The Bag Man (2014)
“In all due respect,why don’t you just hire the FedEx?
Because I’m hiring you, Jack.”
Do you like the sarcastic and ironic twist of “Pulp Fiction” and “Reservoir dogs” ? Looking forward to some bloody scenes filled with senseless violence? Or are you addicted to the absurd touch of a David Lynch creation full of confusing plot lines and bizarre characters like in “Twin Peaks” ? Then “The Bag Man” could be a movie you fancy. Not that this creation can match the work of Tarantino or Lynch. But despite the thin story with a simplistic content, it was somewhat entertaining for me in various ways.
What’s with the bag?
In terms of content, director David Grovic kept it real simple. We see Jack (John Cusack) in a meeting with Dragna (Robert De Niro) while travelling with his private jet. They discuss a new assignment for Jack. A dead simple task for Jack who, as we find out later, already did odd jobs for Dragna for many years. He needs to pick up a bag somewhere and bring it back to Dragna without glancing at the content. Jack assumes that’ll be a piece of cake, until he notices that he’s being attacked by strangers who all know something about the bag and who try their utter best to get it in their possession.
Crazy, obscure and weird persons.
What comes next is the appearance of a series of crazy, obscure characters and weird persons. A receptionist who sounds as if he’s under influence all the time. He looks completely innocent and a bit fogey, until you touch his wheelchair. Then there’s a duo looking like secret agents. A tall prostitute with a pair of legs that every woman would be jealous of and dressed in an absurd-looking Superwoman outfit. She’s accompanied by a dwarf and a pimp with an eye patch. Then we are introduced to some police officers who are way too curious and use some rather perverse methods of interrogation. And it doesn’t take long before bodies start piling up. Eventually the film degenerates into a complicated cat and mouse game, full of strange incomprehensible twists in the storyline and a reasonably disappointing denouement. I thought of “Seven” immediately.
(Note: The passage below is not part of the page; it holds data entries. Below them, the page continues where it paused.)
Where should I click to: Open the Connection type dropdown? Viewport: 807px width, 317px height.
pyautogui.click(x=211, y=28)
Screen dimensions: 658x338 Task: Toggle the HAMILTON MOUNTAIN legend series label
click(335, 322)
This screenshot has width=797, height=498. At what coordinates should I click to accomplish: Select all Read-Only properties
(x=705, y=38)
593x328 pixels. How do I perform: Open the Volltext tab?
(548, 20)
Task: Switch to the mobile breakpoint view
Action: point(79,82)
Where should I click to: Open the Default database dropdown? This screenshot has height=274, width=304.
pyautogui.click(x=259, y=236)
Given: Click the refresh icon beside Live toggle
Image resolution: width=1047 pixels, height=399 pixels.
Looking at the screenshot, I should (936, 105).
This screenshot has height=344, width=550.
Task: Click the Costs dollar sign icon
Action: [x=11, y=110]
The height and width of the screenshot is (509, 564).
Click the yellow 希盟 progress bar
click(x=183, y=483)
What are De Niro and Cusack doing here?
For me it’s a complete mystery how they could persuade the two well-known actors De Niro and Cusack to play in such a surreal and lugubrious film. Admittedly, the two men haven’t played in a memorable film for a long time. The last movies I’ve seen with De Niro (“The Big Wedding“, “Killing Season“, “The Family“,”Freelancers“,”American hustle” and “Last Vegas“) aren’t comparable with great movies he played in before. Although he has some experience in playing a gangster, don’t expect him to look like Al Capone as in “The Untouchables“.
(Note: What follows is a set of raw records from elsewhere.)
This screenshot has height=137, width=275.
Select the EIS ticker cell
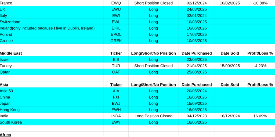pyautogui.click(x=116, y=59)
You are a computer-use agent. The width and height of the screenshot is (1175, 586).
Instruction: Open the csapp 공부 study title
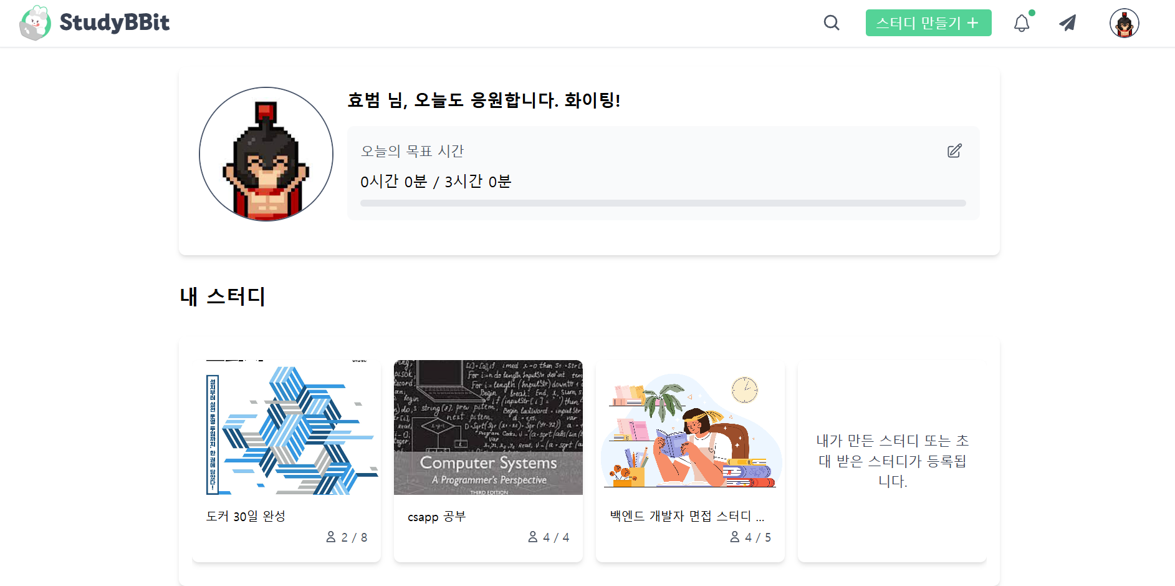coord(436,517)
The only memorable thing and real eye-catcher there is to remember when it comes to Dragna, is the absurd and wrong hairstyle he got. Also Cusack’s contributions to recent films were minimal and insignificant (“2012“, “The Numbers Station“, “Grand Piano” and “The Prince“). The only striking thing is his disinterested and sleepy look he demonstrates in each of these movies (or might it be an attempt to look impassive ?). In retrospect, this might just be the link between both actors and the reason why they were summoned.
Hot but no acting?
Next to the two main actors whose performances were still acceptable (especially Cusack who remained stoically calm despite the ongoing chaos) although it was substandard, there was also Crispin Glover (yes George McFly from “Back to the Future“), who played a memorable part as the slightly deranged desk clerk Ned.
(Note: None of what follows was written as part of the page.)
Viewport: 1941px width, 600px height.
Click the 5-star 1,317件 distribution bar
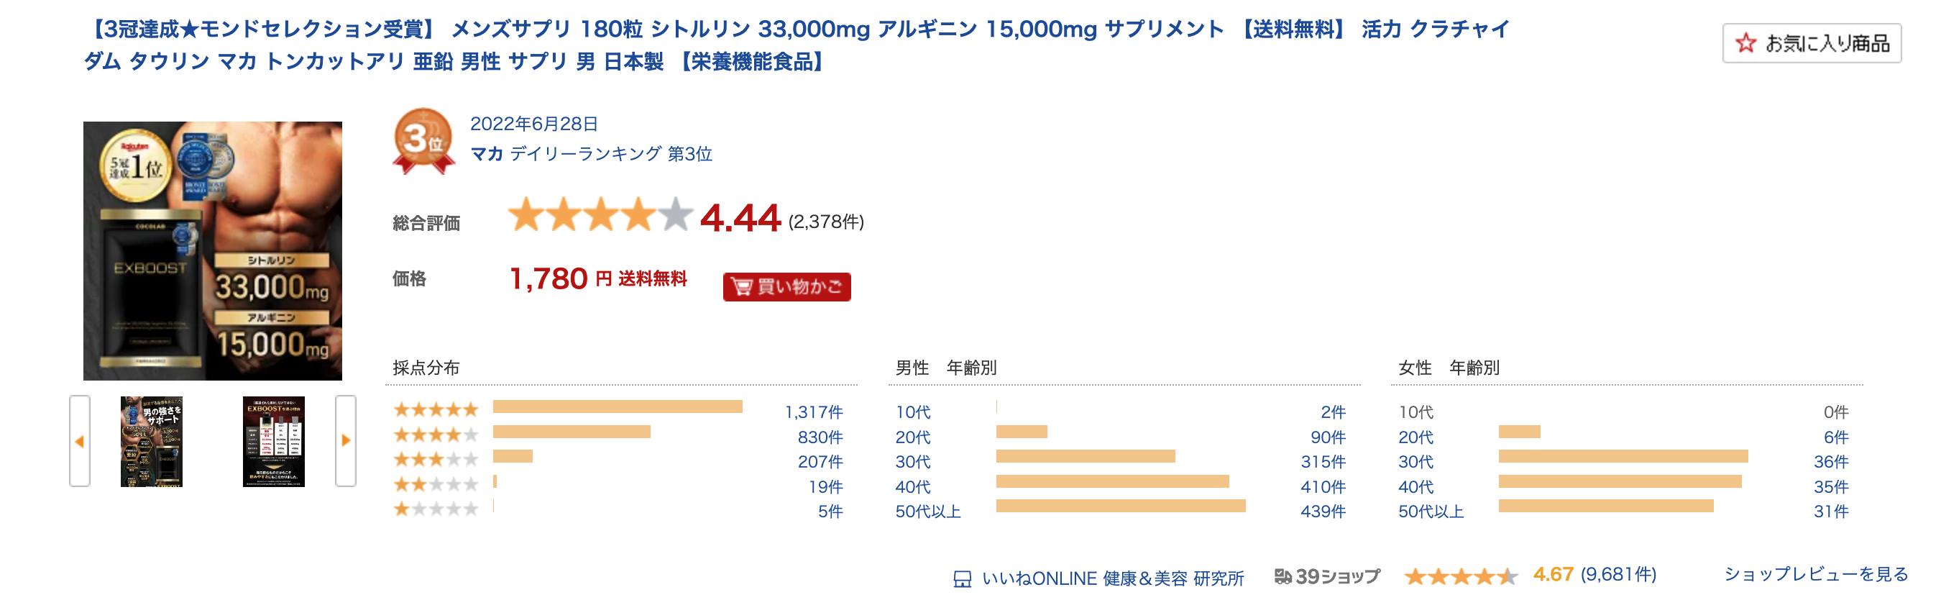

Conversely there was the failure of Rebecca Da Costa as the sensual Rivka. The amount of shown naked skin, curves and fleshy lips impressed more than her acting skills. Expect some tight stretch clothing, filled with quivering flesh which looks like popping out any moment. And there’s also a scene at the sheriff’s that appeals to one’s imagination. I like to watch such a surreal, dark film full of sarcastic humor and violence. But to be honest, I think that there’s only one person who can mix these ingredients into an explosive, entertaining cocktail. Tarantino of course. “The Bag Man” isn’t a bad thriller but sadly enough the tension and suspense are absent.